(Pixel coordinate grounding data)
........

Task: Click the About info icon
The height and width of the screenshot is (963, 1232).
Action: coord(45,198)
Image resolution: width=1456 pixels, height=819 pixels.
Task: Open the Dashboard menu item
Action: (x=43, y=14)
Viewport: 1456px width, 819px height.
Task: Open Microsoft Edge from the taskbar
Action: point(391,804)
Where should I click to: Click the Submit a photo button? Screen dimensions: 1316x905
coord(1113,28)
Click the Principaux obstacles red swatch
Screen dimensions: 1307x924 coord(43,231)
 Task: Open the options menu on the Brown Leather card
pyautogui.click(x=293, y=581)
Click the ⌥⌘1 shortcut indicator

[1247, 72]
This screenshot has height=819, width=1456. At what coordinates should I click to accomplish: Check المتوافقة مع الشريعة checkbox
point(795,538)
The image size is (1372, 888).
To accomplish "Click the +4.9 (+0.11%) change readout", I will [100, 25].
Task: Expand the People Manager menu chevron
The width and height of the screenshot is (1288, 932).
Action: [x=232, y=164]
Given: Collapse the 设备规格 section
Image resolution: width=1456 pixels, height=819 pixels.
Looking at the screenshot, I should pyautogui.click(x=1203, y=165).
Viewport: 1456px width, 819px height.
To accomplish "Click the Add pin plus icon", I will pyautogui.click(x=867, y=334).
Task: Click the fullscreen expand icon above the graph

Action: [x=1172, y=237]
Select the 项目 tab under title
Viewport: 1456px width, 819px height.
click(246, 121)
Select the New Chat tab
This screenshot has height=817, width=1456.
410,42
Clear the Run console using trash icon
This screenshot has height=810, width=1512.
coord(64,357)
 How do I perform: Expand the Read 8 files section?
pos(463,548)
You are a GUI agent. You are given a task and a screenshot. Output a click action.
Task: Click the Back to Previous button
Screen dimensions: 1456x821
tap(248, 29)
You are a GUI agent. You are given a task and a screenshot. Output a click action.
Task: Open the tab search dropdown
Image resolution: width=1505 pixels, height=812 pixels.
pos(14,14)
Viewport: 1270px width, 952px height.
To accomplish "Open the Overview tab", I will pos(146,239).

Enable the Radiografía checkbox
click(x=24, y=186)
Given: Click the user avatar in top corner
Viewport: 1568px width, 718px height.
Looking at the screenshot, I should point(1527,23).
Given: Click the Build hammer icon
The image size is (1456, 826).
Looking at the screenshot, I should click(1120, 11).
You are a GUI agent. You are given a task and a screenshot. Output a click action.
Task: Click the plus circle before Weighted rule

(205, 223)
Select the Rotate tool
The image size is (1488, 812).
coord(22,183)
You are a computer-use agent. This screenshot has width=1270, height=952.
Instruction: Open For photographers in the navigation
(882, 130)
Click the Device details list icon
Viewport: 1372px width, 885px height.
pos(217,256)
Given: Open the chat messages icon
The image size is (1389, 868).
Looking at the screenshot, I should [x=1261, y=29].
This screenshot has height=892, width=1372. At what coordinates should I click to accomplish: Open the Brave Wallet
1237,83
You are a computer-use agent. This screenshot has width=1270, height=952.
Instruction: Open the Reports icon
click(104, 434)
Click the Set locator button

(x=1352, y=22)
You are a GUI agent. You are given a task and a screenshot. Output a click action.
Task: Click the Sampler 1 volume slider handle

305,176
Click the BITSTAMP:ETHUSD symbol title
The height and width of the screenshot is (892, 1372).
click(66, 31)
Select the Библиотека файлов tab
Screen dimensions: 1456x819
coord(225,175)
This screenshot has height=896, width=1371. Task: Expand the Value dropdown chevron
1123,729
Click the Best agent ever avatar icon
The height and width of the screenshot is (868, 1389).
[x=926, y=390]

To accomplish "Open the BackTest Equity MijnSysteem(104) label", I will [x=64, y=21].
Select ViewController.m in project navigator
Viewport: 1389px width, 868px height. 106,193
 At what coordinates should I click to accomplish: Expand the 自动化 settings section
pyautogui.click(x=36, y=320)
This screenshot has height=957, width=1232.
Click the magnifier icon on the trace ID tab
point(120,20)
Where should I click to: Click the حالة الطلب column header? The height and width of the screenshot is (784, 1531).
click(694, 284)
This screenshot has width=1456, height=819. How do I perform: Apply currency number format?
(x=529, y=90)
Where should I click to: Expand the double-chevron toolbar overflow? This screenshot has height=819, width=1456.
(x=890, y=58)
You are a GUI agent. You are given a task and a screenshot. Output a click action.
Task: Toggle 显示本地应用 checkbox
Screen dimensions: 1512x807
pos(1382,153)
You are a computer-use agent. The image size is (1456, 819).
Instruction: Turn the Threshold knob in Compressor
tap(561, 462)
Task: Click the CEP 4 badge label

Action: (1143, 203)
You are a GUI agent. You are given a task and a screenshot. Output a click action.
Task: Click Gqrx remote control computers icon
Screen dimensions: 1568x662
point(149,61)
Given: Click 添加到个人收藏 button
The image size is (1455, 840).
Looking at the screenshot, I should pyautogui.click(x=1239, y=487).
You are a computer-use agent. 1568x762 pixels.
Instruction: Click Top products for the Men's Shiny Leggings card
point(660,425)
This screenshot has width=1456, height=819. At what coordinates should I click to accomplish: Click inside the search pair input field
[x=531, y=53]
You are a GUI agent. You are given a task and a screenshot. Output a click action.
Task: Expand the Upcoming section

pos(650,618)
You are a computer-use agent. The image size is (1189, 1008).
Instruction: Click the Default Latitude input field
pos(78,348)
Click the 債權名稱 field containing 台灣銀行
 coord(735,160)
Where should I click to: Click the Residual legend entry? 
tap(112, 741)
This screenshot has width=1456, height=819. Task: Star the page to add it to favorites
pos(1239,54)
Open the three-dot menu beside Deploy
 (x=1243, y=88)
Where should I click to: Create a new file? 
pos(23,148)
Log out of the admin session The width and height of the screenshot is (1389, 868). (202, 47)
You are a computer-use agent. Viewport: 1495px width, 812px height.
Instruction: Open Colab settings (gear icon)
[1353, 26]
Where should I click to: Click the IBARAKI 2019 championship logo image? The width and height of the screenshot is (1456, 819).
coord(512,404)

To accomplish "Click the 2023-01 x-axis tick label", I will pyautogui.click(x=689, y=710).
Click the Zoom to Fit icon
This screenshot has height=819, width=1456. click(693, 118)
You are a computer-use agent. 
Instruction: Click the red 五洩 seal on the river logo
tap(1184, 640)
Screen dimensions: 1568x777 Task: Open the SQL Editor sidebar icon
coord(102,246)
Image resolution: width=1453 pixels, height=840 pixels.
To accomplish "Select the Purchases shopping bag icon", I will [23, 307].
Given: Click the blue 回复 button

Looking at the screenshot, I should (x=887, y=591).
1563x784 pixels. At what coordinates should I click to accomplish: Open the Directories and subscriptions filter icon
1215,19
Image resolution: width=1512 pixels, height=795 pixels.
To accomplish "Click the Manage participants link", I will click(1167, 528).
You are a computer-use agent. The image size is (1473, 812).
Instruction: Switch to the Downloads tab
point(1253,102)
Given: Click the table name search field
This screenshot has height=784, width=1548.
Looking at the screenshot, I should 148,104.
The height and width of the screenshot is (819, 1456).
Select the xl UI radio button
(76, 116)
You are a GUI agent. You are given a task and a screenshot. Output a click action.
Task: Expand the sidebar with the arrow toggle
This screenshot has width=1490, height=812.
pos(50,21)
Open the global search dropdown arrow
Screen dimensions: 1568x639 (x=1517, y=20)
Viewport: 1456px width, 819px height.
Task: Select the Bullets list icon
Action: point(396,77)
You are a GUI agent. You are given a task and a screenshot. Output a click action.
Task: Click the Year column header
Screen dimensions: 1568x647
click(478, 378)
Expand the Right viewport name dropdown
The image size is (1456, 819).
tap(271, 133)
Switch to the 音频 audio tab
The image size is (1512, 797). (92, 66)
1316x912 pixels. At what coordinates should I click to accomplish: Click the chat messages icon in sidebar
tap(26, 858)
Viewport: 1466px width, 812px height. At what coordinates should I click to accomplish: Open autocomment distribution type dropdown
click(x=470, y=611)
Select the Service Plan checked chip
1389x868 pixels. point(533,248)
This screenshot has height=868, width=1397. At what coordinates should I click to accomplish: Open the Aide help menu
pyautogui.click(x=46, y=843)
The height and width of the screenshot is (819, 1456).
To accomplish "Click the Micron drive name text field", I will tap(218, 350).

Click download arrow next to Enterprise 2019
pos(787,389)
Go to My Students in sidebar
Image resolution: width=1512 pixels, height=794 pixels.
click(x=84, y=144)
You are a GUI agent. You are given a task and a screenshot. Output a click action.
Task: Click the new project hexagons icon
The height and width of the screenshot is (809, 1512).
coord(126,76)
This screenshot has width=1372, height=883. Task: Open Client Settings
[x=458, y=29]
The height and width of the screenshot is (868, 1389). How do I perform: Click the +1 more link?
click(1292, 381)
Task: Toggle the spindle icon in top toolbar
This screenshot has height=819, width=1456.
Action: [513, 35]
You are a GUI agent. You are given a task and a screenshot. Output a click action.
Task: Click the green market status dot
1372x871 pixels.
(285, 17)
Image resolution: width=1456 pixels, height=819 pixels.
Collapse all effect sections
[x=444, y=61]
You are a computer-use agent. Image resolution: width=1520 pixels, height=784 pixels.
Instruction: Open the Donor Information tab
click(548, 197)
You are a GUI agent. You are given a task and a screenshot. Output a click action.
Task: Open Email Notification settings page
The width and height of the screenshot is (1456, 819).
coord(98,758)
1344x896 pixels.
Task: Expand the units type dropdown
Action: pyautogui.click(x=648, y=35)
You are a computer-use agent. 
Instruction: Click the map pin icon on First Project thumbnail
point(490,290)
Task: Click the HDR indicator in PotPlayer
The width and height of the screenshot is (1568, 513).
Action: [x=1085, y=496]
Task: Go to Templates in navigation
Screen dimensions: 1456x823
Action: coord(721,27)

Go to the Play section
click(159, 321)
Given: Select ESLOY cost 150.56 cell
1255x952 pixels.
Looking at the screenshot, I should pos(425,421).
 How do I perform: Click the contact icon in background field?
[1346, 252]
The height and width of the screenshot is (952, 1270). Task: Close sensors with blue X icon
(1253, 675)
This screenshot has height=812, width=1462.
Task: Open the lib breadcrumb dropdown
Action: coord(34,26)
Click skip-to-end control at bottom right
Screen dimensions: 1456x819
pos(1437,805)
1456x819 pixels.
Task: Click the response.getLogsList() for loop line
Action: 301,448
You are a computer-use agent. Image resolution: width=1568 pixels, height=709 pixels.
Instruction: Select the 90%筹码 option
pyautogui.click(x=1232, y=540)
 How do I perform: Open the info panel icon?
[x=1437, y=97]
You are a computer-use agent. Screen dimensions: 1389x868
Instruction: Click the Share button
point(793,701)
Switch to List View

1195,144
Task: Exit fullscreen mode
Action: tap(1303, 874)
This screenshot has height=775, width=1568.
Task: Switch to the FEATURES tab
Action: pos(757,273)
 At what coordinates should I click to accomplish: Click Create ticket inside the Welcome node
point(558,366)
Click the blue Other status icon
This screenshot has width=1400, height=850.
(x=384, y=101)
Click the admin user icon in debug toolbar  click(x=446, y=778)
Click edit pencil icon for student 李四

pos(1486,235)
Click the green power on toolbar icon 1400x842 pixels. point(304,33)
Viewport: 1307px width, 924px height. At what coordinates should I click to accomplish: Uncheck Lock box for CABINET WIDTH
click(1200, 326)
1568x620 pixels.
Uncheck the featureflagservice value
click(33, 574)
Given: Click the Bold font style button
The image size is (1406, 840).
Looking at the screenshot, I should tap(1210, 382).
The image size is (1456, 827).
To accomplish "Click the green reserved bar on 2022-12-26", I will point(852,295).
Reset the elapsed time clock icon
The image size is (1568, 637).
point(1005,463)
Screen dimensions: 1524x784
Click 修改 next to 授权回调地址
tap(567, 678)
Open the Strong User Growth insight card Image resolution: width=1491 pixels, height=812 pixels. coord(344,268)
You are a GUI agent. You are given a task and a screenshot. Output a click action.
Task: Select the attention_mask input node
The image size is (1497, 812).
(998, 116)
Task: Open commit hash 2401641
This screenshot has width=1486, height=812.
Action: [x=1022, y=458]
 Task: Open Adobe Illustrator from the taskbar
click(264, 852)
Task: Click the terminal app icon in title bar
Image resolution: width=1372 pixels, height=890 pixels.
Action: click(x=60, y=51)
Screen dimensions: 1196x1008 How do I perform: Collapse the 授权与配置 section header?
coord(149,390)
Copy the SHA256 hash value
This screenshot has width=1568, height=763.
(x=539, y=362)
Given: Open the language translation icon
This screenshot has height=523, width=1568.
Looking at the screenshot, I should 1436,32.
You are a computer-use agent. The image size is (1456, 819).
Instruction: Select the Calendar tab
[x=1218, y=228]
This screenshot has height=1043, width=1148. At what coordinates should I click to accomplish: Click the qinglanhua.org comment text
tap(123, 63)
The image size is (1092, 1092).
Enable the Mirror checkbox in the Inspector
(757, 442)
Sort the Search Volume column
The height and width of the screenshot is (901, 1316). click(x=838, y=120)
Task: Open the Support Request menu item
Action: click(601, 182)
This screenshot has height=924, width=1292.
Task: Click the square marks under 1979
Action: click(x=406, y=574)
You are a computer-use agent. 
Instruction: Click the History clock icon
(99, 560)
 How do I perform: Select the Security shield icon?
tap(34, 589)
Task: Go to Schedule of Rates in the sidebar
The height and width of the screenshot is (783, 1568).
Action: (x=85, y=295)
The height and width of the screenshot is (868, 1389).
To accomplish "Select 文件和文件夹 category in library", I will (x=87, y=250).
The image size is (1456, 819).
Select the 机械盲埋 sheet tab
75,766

........

TASK DIRECTIONS.
Of the lines above, output exactly those from the line bearing "Given: Select ESLOY cost 150.56 cell" through the line bearing "You are a computer-use agent. Image resolution: width=1568", inclusive.

ANSWER BELOW.
Given: Select ESLOY cost 150.56 cell
1255x952 pixels.
Looking at the screenshot, I should pos(425,421).
 How do I perform: Click the contact icon in background field?
[1346, 252]
The height and width of the screenshot is (952, 1270). Task: Close sensors with blue X icon
(1253, 675)
This screenshot has height=812, width=1462.
Task: Open the lib breadcrumb dropdown
Action: coord(34,26)
Click skip-to-end control at bottom right
Screen dimensions: 1456x819
pos(1437,805)
1456x819 pixels.
Task: Click the response.getLogsList() for loop line
Action: 301,448
You are a computer-use agent. Image resolution: width=1568 pixels, height=709 pixels.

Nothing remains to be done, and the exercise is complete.